In-Context Algebra
Eric Todd
Northeastern University
The NLP Reading Group is excited to host Eric Todd who will be presenting his work In-Context Algebra.
Logistics
Date: Friday March 27
Time: 2PM
Location: on Google Meet, to be screencast at Mila in A14
Abstract
We investigate the mechanisms that arise when transformers are trained to solve arithmetic on sequences where tokens are variables whose meaning is determined only through their interactions in-context. While prior work has studied transformers in settings where the answer relies on fixed parametric or geometric information encoded in token embeddings, we devise a new in-context reasoning task where the assignment of tokens to specific algebraic elements varies from one sequence to another. Despite this challenging setup, transformers achieve near-perfect accuracy on the task and even generalize to unseen groups.
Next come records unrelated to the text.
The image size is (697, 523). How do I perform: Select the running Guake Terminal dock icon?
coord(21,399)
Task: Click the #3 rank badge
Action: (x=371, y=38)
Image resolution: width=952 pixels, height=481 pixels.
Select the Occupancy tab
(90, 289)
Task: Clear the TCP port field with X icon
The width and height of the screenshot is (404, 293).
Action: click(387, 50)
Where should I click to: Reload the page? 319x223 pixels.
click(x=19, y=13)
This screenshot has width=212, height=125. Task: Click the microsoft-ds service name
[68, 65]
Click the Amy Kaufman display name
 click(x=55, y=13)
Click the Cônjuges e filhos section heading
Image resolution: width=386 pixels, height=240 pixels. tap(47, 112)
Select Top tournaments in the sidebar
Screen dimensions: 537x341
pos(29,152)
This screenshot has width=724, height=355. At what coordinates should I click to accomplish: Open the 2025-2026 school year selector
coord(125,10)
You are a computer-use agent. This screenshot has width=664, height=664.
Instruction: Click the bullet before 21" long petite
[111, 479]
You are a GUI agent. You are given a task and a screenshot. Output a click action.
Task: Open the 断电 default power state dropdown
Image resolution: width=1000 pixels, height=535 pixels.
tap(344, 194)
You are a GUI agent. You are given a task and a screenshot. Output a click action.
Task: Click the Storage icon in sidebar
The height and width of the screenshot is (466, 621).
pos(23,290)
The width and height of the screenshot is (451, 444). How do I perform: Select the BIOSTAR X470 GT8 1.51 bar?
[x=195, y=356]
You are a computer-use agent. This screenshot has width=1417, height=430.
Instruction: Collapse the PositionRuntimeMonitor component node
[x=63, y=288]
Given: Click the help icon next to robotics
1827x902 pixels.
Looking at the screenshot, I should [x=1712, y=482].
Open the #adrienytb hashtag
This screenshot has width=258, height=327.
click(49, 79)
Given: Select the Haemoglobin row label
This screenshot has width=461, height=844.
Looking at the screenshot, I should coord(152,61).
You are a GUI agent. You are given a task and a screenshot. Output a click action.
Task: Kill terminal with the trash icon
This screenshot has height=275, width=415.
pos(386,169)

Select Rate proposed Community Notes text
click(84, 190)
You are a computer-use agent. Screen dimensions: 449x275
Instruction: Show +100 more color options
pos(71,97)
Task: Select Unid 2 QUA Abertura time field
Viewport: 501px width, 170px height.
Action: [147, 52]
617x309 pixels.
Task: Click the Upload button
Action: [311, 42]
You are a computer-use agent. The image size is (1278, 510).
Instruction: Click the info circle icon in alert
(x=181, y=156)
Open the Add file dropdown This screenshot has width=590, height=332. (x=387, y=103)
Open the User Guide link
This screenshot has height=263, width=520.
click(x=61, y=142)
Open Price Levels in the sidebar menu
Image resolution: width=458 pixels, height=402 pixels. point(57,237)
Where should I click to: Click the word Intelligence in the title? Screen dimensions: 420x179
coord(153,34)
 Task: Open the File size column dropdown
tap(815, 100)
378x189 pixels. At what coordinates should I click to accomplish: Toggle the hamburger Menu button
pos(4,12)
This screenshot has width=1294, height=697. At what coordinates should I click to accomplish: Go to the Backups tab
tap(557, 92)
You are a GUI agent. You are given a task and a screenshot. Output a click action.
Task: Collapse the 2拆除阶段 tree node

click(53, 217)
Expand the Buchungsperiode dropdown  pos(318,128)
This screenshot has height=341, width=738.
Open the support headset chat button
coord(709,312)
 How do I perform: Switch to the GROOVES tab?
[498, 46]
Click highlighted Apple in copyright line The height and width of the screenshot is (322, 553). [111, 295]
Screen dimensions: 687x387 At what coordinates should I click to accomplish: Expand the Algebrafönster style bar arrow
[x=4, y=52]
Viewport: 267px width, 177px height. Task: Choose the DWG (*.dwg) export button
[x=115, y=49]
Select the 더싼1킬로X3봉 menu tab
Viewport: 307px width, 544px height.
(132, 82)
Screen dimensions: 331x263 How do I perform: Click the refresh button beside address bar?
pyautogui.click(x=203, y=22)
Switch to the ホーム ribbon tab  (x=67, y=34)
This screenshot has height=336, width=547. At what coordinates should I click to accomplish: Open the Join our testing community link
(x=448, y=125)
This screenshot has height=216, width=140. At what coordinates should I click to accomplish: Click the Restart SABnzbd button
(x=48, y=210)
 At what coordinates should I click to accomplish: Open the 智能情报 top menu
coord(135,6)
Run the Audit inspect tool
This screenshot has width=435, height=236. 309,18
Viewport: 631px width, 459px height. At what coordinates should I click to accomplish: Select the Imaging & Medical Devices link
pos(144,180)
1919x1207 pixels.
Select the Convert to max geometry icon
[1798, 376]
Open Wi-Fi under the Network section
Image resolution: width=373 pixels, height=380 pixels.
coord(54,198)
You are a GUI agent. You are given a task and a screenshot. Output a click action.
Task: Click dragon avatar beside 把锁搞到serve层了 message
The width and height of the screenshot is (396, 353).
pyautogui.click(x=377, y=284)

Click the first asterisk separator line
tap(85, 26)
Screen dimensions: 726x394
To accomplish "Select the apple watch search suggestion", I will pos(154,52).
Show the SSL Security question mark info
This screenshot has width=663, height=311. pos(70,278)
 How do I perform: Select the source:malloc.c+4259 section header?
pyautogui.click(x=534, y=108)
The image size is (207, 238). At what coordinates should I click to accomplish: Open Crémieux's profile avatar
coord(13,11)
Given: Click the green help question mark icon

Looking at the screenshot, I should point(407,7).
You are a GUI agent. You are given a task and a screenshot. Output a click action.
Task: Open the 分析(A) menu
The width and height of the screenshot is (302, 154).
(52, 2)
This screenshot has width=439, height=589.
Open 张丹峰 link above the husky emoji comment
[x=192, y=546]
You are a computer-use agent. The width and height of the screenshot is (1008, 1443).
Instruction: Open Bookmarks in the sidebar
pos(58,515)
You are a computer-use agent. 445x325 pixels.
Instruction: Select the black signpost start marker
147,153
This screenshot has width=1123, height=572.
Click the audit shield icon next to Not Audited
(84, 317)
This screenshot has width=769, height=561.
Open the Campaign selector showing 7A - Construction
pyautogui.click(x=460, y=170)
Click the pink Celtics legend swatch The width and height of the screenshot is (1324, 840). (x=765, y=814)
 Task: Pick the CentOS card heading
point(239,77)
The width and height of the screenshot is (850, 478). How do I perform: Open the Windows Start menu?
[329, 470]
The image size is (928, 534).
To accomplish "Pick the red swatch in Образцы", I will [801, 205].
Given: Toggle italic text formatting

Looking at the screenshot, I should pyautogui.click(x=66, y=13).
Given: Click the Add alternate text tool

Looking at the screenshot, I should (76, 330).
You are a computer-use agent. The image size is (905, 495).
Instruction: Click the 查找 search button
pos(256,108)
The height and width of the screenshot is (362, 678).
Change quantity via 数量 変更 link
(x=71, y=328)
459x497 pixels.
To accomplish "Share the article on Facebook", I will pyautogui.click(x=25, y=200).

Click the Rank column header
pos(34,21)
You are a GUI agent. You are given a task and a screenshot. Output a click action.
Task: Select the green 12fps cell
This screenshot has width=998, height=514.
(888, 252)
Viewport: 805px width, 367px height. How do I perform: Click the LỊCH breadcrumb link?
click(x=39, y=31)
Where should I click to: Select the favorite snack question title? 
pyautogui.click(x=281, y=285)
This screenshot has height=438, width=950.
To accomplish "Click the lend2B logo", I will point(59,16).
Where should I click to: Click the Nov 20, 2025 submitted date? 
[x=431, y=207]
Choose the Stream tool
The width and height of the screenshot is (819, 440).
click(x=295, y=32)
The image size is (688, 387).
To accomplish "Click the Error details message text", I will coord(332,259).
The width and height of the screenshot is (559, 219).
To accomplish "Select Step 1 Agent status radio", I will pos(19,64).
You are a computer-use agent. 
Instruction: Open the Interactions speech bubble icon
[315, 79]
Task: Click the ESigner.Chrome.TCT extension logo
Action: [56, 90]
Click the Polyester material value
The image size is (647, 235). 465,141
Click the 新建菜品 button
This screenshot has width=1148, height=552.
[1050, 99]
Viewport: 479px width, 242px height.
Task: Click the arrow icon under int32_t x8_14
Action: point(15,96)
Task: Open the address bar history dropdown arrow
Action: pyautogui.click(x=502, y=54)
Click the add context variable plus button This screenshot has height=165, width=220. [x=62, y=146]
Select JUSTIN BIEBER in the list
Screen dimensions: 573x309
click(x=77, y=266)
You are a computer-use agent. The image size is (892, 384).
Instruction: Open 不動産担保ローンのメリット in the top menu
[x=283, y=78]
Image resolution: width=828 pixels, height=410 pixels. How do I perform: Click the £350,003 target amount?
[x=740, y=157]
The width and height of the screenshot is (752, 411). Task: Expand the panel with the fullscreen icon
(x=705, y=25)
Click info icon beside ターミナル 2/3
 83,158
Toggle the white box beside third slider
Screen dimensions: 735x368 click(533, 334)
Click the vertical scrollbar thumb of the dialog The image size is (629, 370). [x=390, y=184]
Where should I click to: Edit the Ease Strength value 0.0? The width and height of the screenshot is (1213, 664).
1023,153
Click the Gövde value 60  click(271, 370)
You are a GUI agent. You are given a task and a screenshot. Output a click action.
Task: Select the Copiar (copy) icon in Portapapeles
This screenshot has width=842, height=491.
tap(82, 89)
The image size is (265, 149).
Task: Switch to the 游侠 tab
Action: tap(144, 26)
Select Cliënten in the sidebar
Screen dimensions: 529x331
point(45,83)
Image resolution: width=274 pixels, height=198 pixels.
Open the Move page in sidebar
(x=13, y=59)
We develop targeted data distributions to create causal tests of a set of hypothesized mechanisms, and we isolate three mechanisms models consistently learn: commutative copying where a dedicated head copies answers, identity element recognition that distinguishes identity-containing facts, and closure-based cancellation that tracks group membership to constrain valid answers. Our findings show that the kinds of reasoning strategies learned by transformers are dependent on the task structure and that models can develop symbolic reasoning mechanisms when trained to reason in-context about variables whose meanings are not fixed.
Speaker Bio
Eric Todd is a 4th-year PhD student at Northeastern University, advised by David Bau. He received his BS in Applied and Computational Mathematics from Brigham Young University. His research focuses on in-context learning, interpretability, and causal abstraction. He is particularly interested in understanding the internal algorithms and representations that language models use to understand their context for problem solving.